市場概況
日本市場
日経平均株価:53,846.87円(前週末比 ▲0.38%)
TOPIX:3,629.70(前週末比 ▲0.79%)
日本10年国債利回り:2.26%(前週末比 +3.67%)
今週の日本株式市場は、海外要因と為替動向に振らされる展開となった。週前半は、トランプ大統領が欧州に対して追加関税を課す可能性に言及したことで、世界的な貿易摩擦再燃への警戒感が強まり、投資家のリスク回避姿勢が拡大し、日本株も外需関連株を中心に売りが先行しました。
その後トランプ大統領は欧州への追加関税方針を早期に撤回し、過度な通商摩擦への懸念が後退したことで、米国株式市場が反発し、日本株にも買い戻しが入る場面がみられ、市場では、トランプ政権の発言が交渉カードとしての性格を持つとの見方も改めて意識さました。
国内では日銀金融政策決定会合が開催されたが、市場が一部で警戒していた追加利上げの示唆は見送られ、金融政策の現状維持が確認されたことで、金利面からの株式市場への直接的な圧迫は限定的となったものの、明確な金融正常化の方向性が示されなかったことで、相場を積極的に押し上げる材料にもなりました。

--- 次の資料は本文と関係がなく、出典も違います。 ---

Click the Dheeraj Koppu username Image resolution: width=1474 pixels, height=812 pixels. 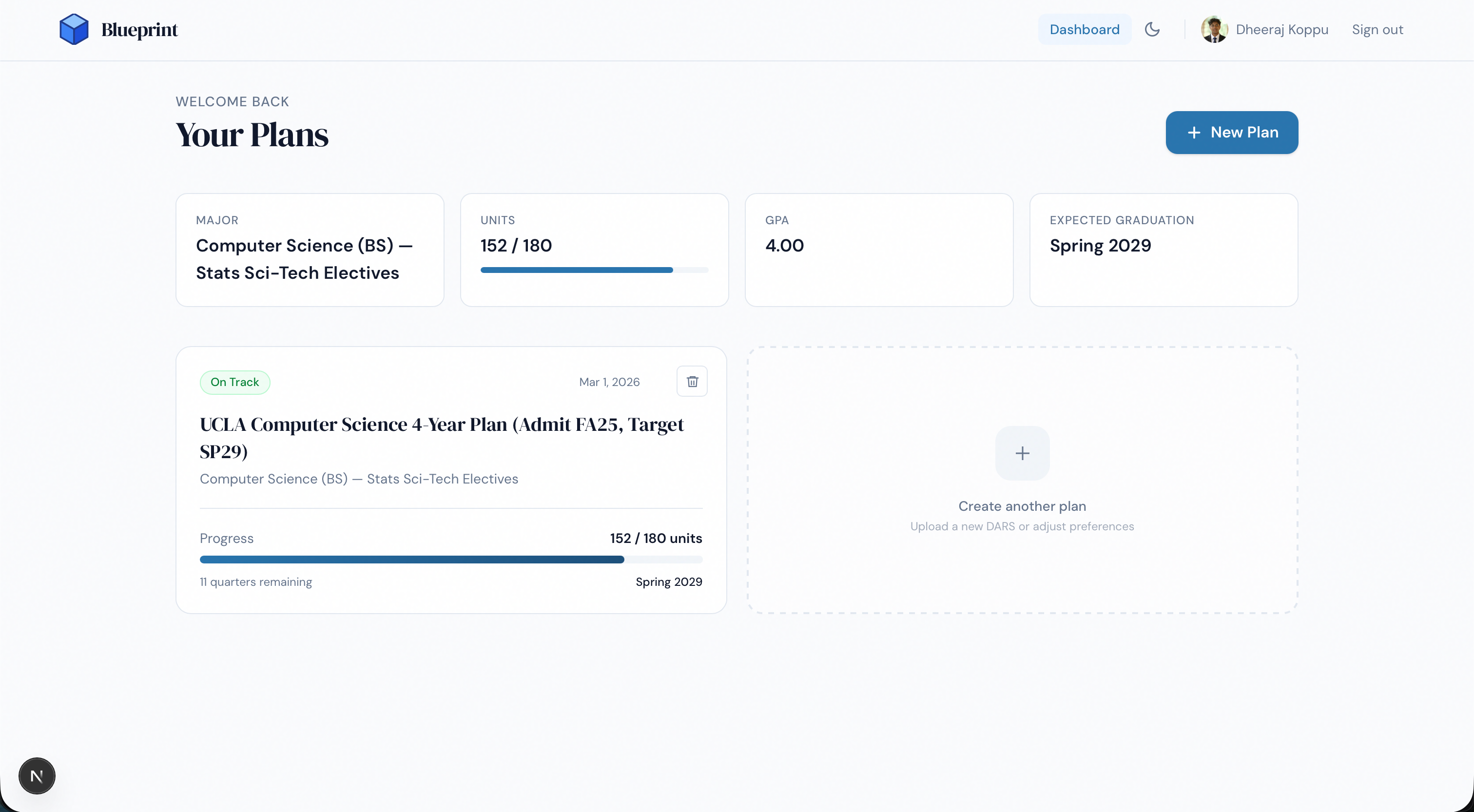(x=1282, y=29)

こうした中、23日の米国時間には米国当局による為替レートチェックが入ったと伝わり、為替市場では円安是正への警戒感が急速に高り。ドル円は一時円高方向へ振れ、これを受けて日経平均先物は下落しております。
米国市場
S&P500:6,915.61(前週末比 ▲0.36%)
NYダウ:49,098.71(前週末比 ▲0.53%)
ナスダック総合:23,501.24(前週末比 ▲0.06%)
米国10年国債利回り:4.14%前後(前週末比 ▲2.02%)
今週の米国株式市場は、トランプ大統領の通商政策を巡る発言とその修正、さらに金利・為替動向を背景に、神経質な展開となりました。週前半は、トランプ大統領が欧州に対して追加関税を課す可能性に言及したことで、貿易摩擦再燃への警戒感が強まり、投資家のリスク回避姿勢が拡大し、グローバル展開する企業や景気敏感株を中心に売りが先行し、主要株価指数は軟調に推移しました。

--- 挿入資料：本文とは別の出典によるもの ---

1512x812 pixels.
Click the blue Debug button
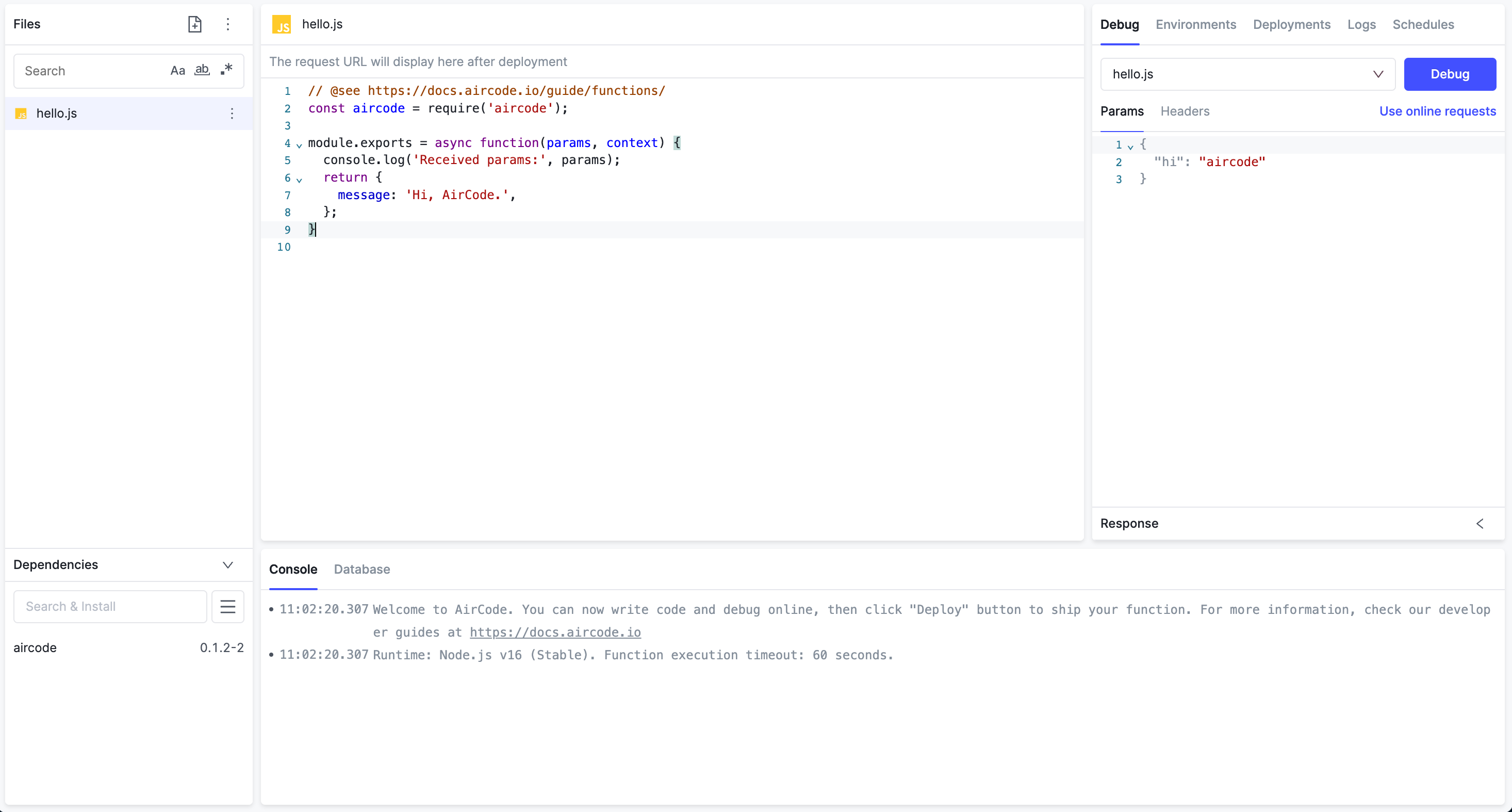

しかしその後、大統領は欧州への追加関税方針を速やかに撤回し、市場では交渉を有利に進めるための発言との受け止めが広がり、過度な警戒感が後退すろと、株式市場は買い戻しが進み、主要指数は下落幅を縮小するなど、値動きの荒い展開となっています。
債券市場では、安全資産志向の高まりを背景に米国10年国債利回りが低下し、4%台前半まで水準を切り下しました。インフレ鈍化への期待が意識される一方、FRBの金融政策の先行きについては明確な方向感が出にくく、金利低下が株価の押し上げ要因となる場面は限定的でした。

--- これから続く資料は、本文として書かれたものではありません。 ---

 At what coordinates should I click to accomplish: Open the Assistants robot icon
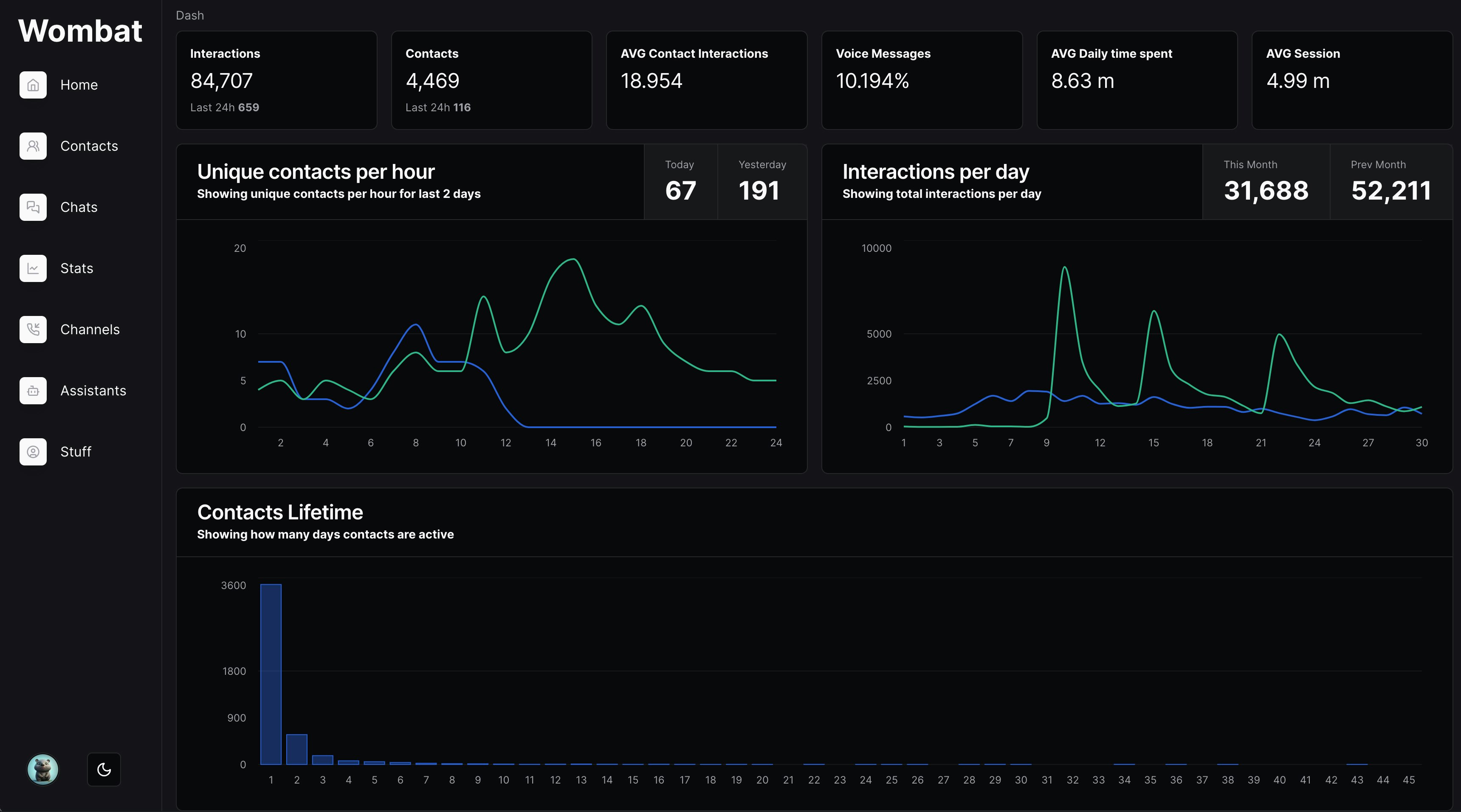[x=33, y=391]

為替市場では、米国当局による為替動向への監視姿勢が意識され、ドル高の勢いは一服し、こうした環境の中で、株式市場は材料難の様相も強まり、積極的なリスクテイクは手控えられています。
為替市場
始値(週初):157.85円
高値(週内):159.22円
安値(週内):155.62円
終値(週末):155.71円
今週の為替市場では、円高・円安要因が交錯し、方向感に欠ける展開となりました。週前半は日銀金融政策決定会合を控え、追加利上げへの警戒が意識されましたが、結果的に日銀は積極的な利上げ姿勢を示さず、金融緩和的な環境が当面維持されるとの見方が広がったことで、円売りが進み、ドル円は一時円安基調となりました。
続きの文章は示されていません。